Instructions to follow: Everything from the line containing "Task: Open the Furling modifier dropdown" to the end of the material, both ends included, should be repeated exactly; please give only those lines.

Extracted material:
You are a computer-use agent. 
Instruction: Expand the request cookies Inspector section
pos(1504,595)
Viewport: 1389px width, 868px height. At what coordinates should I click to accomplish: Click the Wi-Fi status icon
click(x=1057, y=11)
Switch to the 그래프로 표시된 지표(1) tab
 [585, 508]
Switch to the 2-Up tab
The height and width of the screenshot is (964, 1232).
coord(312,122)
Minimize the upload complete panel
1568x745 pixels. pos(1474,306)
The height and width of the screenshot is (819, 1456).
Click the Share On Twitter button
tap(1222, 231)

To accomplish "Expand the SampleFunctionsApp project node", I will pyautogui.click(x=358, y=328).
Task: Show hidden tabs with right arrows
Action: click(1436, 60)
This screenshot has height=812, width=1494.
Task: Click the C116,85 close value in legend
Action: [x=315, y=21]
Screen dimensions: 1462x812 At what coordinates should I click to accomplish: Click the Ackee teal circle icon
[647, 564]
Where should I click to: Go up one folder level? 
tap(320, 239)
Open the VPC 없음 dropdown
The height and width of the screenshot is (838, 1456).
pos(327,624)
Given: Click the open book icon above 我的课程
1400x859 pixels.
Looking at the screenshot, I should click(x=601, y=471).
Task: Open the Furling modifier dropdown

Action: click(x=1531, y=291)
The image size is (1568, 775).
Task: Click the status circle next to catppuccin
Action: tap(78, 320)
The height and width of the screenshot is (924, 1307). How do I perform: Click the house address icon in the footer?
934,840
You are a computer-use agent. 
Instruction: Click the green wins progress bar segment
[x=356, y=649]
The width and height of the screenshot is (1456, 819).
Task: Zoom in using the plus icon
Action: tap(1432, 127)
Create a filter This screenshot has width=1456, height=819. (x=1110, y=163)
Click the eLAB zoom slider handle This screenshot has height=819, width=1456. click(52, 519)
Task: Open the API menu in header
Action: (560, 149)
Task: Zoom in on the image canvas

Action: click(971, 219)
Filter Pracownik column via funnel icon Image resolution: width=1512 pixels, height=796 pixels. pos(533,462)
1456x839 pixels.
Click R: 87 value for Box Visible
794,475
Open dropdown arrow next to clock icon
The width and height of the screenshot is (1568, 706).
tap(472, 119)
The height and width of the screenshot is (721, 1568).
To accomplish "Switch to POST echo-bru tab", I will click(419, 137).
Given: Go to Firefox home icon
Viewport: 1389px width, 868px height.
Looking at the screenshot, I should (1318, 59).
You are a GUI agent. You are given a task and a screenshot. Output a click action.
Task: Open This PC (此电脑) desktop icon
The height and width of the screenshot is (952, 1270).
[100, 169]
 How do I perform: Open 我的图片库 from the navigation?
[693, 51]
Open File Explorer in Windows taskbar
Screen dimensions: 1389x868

Your response:
Task: Open the Furling modifier dropdown

Action: click(x=1531, y=291)
The image size is (1568, 775).
Task: Click the status circle next to catppuccin
Action: tap(78, 320)
The height and width of the screenshot is (924, 1307). How do I perform: Click the house address icon in the footer?
934,840
You are a computer-use agent. 
Instruction: Click the green wins progress bar segment
[x=356, y=649]
The width and height of the screenshot is (1456, 819).
Task: Zoom in using the plus icon
Action: tap(1432, 127)
Create a filter This screenshot has width=1456, height=819. (x=1110, y=163)
Click the eLAB zoom slider handle This screenshot has height=819, width=1456. click(52, 519)
Task: Open the API menu in header
Action: (560, 149)
Task: Zoom in on the image canvas

Action: click(971, 219)
Filter Pracownik column via funnel icon Image resolution: width=1512 pixels, height=796 pixels. pos(533,462)
1456x839 pixels.
Click R: 87 value for Box Visible
794,475
Open dropdown arrow next to clock icon
The width and height of the screenshot is (1568, 706).
tap(472, 119)
The height and width of the screenshot is (721, 1568).
To accomplish "Switch to POST echo-bru tab", I will click(419, 137).
Given: Go to Firefox home icon
Viewport: 1389px width, 868px height.
Looking at the screenshot, I should (1318, 59).
You are a GUI agent. You are given a task and a screenshot. Output a click action.
Task: Open This PC (此电脑) desktop icon
The height and width of the screenshot is (952, 1270).
[100, 169]
 How do I perform: Open 我的图片库 from the navigation?
[693, 51]
Open File Explorer in Windows taskbar
Screen dimensions: 1389x868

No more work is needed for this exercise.